• Available records:
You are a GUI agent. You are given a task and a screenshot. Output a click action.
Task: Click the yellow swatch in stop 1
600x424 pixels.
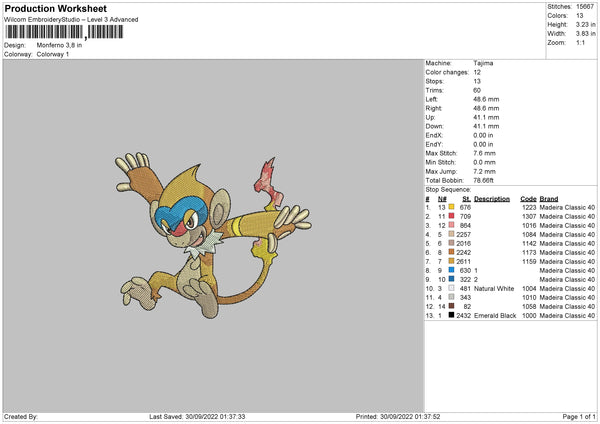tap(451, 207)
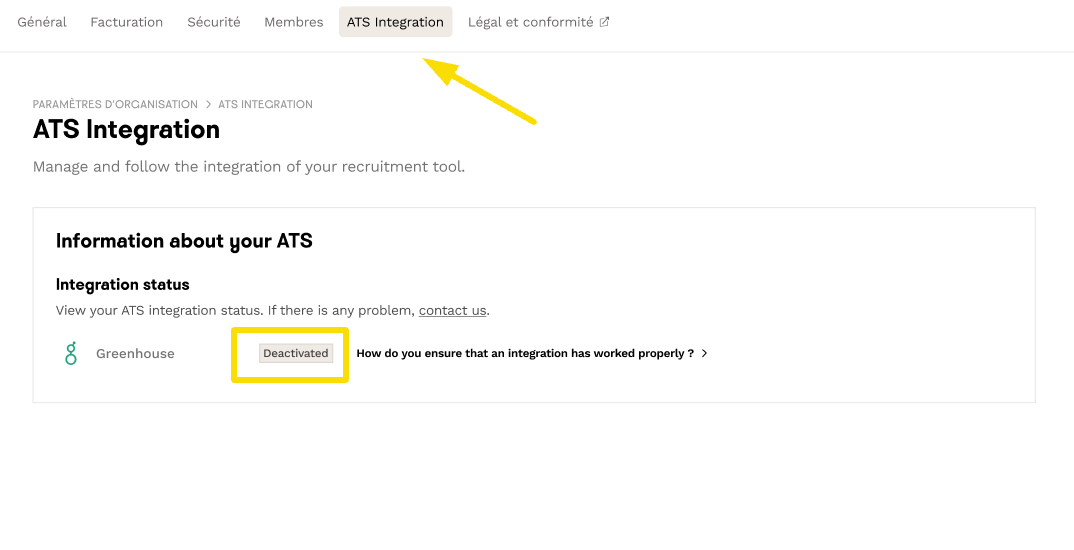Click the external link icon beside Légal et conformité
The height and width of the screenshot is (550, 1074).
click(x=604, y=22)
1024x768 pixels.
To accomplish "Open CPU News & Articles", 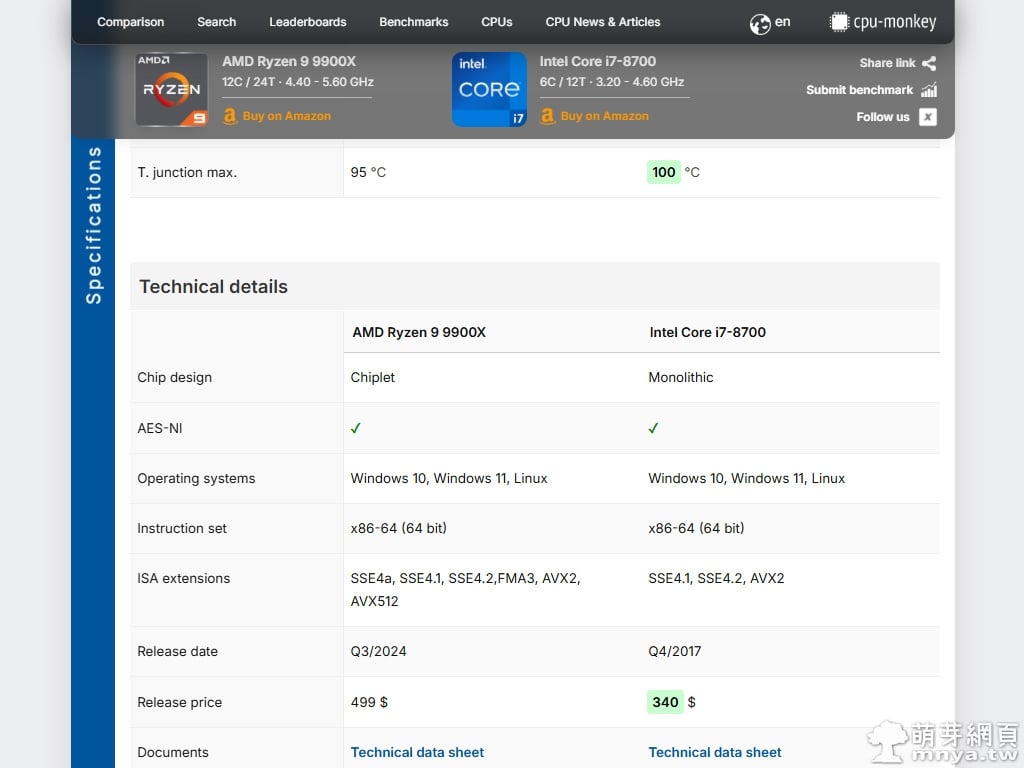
--
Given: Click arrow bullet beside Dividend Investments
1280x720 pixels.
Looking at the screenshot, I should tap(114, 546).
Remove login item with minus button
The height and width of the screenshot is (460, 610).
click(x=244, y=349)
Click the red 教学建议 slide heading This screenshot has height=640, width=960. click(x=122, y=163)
* * *
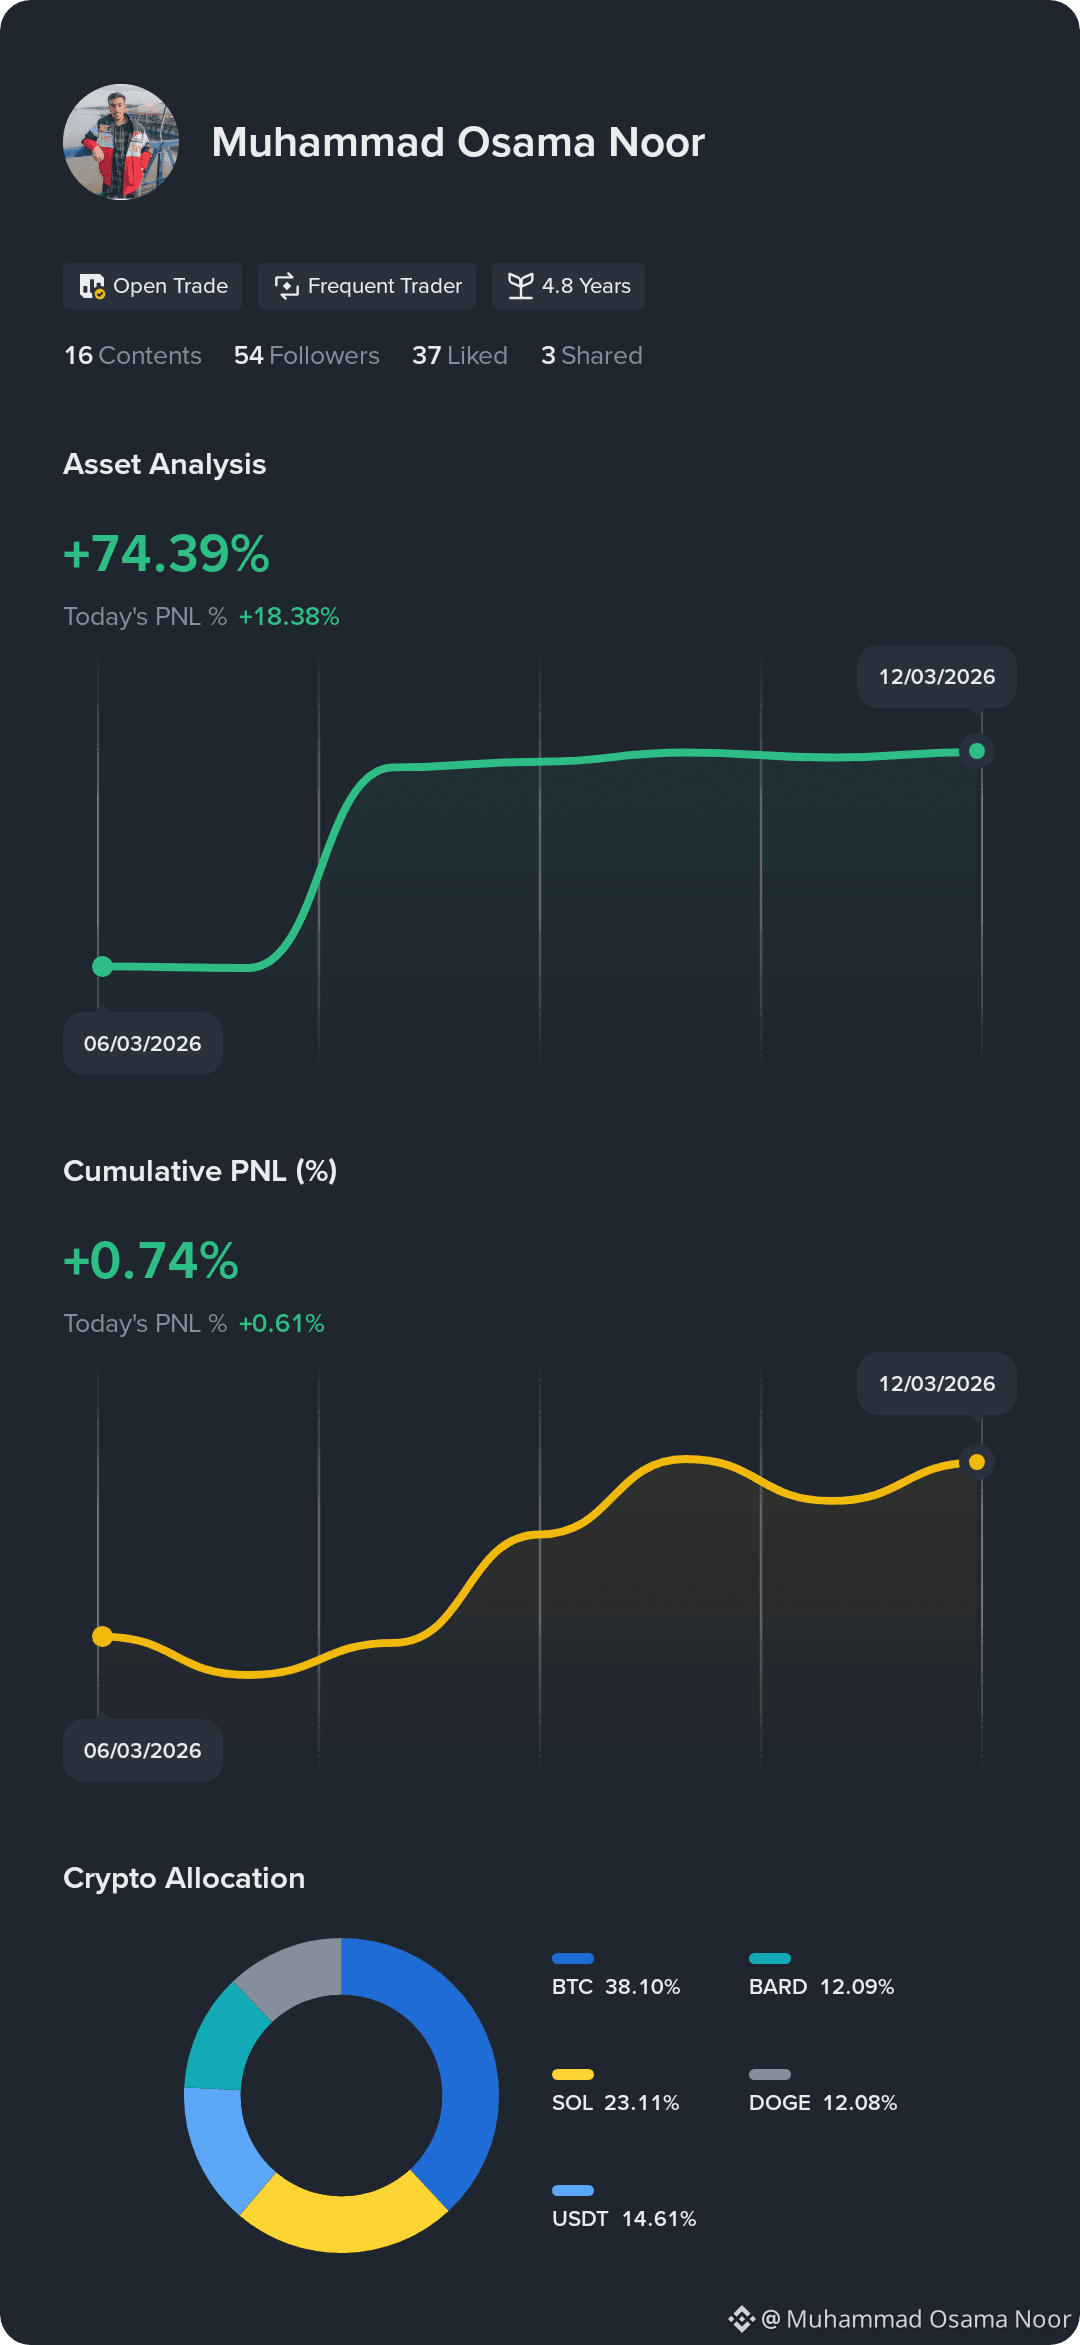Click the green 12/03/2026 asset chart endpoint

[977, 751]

• Exercise details: Retype the portion of the data above that starts on the line with "You are a GUI" and finishes on the line with "Task: Click the yellow swatch in stop 1", including both of those lines.

• Answer area:
You are a GUI agent. You are given a task and a screenshot. Output a click action.
Task: Click the yellow swatch in stop 1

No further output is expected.